Sir Thomas Bodley, in the account of his life written by himself in 1609, acquaints us with the fact that when his father was living at Geneva, the great centre of the Protestant refugees, and he was a boy of twelve, he was sufficiently advanced in learning, through his father’s care, to attend the lectures delivered at that University in Hebrew, Greek, and divinity, in which last his teachers were Calvin and Beza; and besides these studies he had private tutors in the house of the gentleman with whom he boarded, including Robertus Constantinus, the lexicographer, who read Homer to him. On the return of the Bodleys to England upon the accession of Elizabeth, the member of the family who was destined to immortalise their name was sent to Oxford.
Bishop Waynflete appears to have been among the earliest men who perceived the necessity, at all events, of grounding boys more thoroughly in grammar, and he was the prime mover in the establishment of schools at Waynflete, Brackley, and Oxford, where the Accidence and Syntax were taught on an improved plan. The last-named seminary was within the precincts of Magdalen College, and became by far the most important and most famous of the three, in consequence of its good fortune in having among its masters men like Anniquil and Stanbridge, who took a real interest in their profession, and bred scholars capable of diffusing and developing the love of acquiring knowledge and the art of communicating it.
As Knight observes, grammar was the main object; but then the method was a great advance on the old monastic plan. Even Jesus College, Cambridge, was merely erected and endowed for a master and six fellows, and a certain number of scholars to be instructed in grammar.
At the time of the Civil War, John Allibone, a Buckinghamshire man, and author of that rather well-known Latin description of the University as reformed by the Republicans in 1648, was head-master of Magdalen School.
In the English Ship of Fools, 1509, which is a good deal more than a translation, Barclay ridicules the archaic system of teaching, and Skelton does the same in his poetical satires. It was by the indefatigable exposure of the inefficiency and unsoundness of the prevailing modes of instruction that reforms were gradually conceded and accomplished. In all political and social movements the caricaturist plays his part.

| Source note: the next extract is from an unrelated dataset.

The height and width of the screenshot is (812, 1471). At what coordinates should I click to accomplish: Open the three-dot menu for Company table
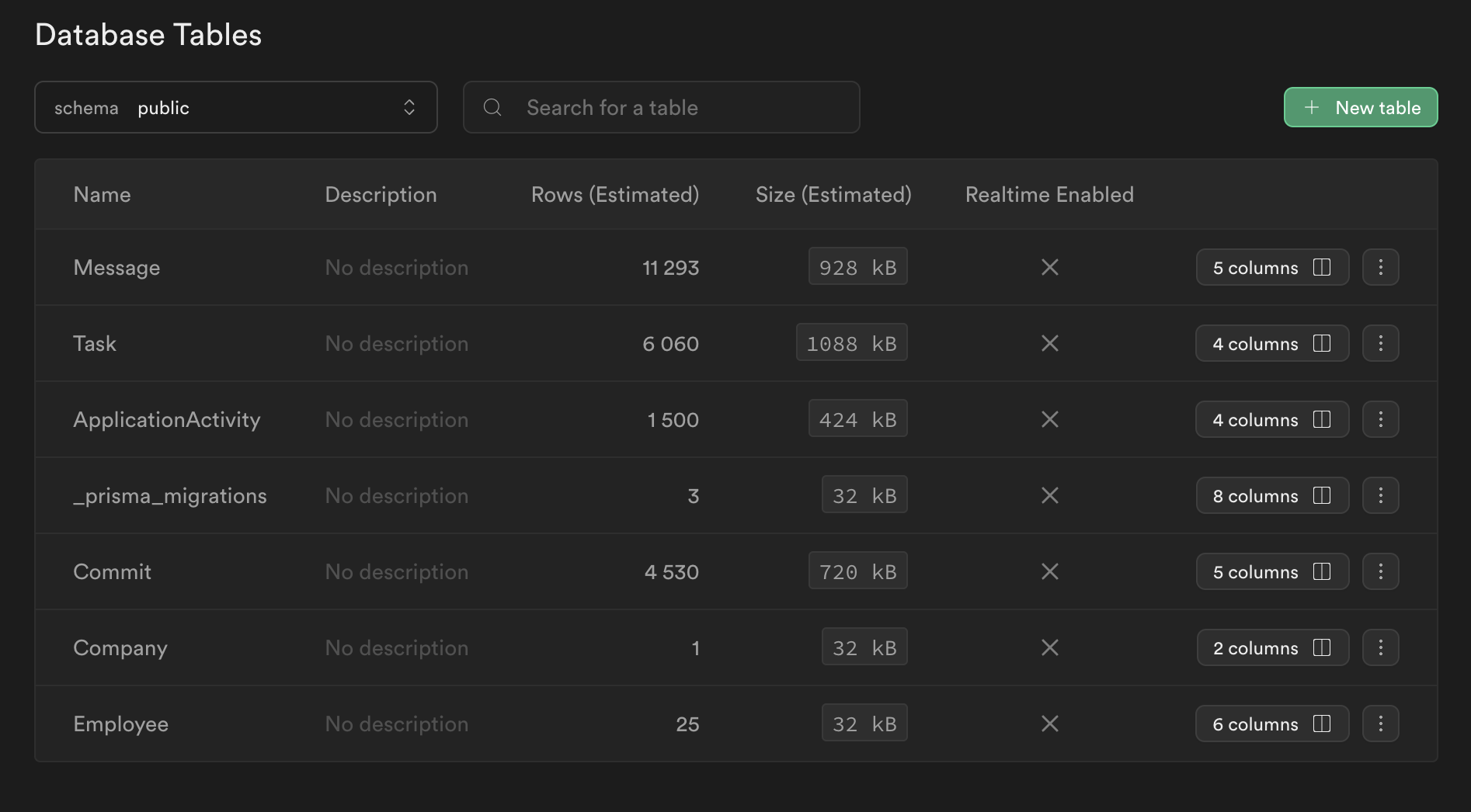point(1380,647)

It is not surprising to find Ascham in his turn, fifty years later on, taking exception to the school-teaching and teachers which had educated, and more or less satisfied, so many anterior generations.
We naturally encounter in much of the literary work of the seventeenth century advice and information in matters relating to scholastic and academical culture wholly unhelpful to an inquiry into the training of the middle class. In the section of a well-known book, entitled The Gentleman’s Calling, 8vo, 1660, dedicated to our immediate subject, the anonymous author observes: “Scarce any that owns the name of a Gentleman, but will commit his Son to the care of some Tutor, either at home or abroad, who at first instils those Rudiments, proper to their tenderer years, and as Age matures their parts, so advances his Lectures, till he have led them into those spacious fields of learning, which will afford them both Exercise and Delight. This is that Tree of Knowledge upon which there is no interdict....”
The preceding extract points to a sphere of life which was wont to conclude its preparatory stage with the Grand Tour and an initiation into the profligacy of all the capitals of Europe; but we see that it deals with a case in which a tutor took a youth almost, as it were, from his nurse’s apron-strings, and does not merely indicate a finishing course. The volume from which the passage comes has a promising title, and might have been intensely interesting and truly important; but it was written by some dry and pedantic scribbler, and, like Osborne’s Advice to a Son, 1656, and many other treatises of a cognate character, is a tissue of dulness and inanity. It is characteristic of the whole that portraits of Jeremiah and Zedekiah are selected as appropriate graphic embellishments.
From a woodcut on the back of the title-page of a Grammatica Initialis, or Elementary Grammar, 1509, we form a conclusion as to the ancient Continental method of instruction. This engraving portrays the interior of a school, apparently situated in a crypt; the master is seated at his desk with a book open before him, and above it a double inkstand and a pen, both of primitive fabric. The teacher is evidently reading aloud to his four scholars, who sit in front of him, a passage from the volume, and they repeat after him, parson-and-clerk-wise. They learn by rote. They have no books before them. They represent a stage in the teaching process before the science of reading from print or MS. had been acquired by the scholar, and copies of school-books were multiplied by the press. There was no preparation of work. The quarter wage included no charge for books supplied. The teaching was purely oral. So it was probably throughout. It was thus that Stanbridge, Whittinton, Lily, and their followers conducted their schools, long after the cradle at Magdalen had been reinforced by other seminaries all over the country.
There is no written record of this fashion of communicating information from the master to the pupil, so diametrically opposed to modern ideas, but conformable to an era of general illiteracy; it is a sister-art, which lends us a helping hand in this case by admitting us to what may be viewed as an interior coeval with Erasmus and More.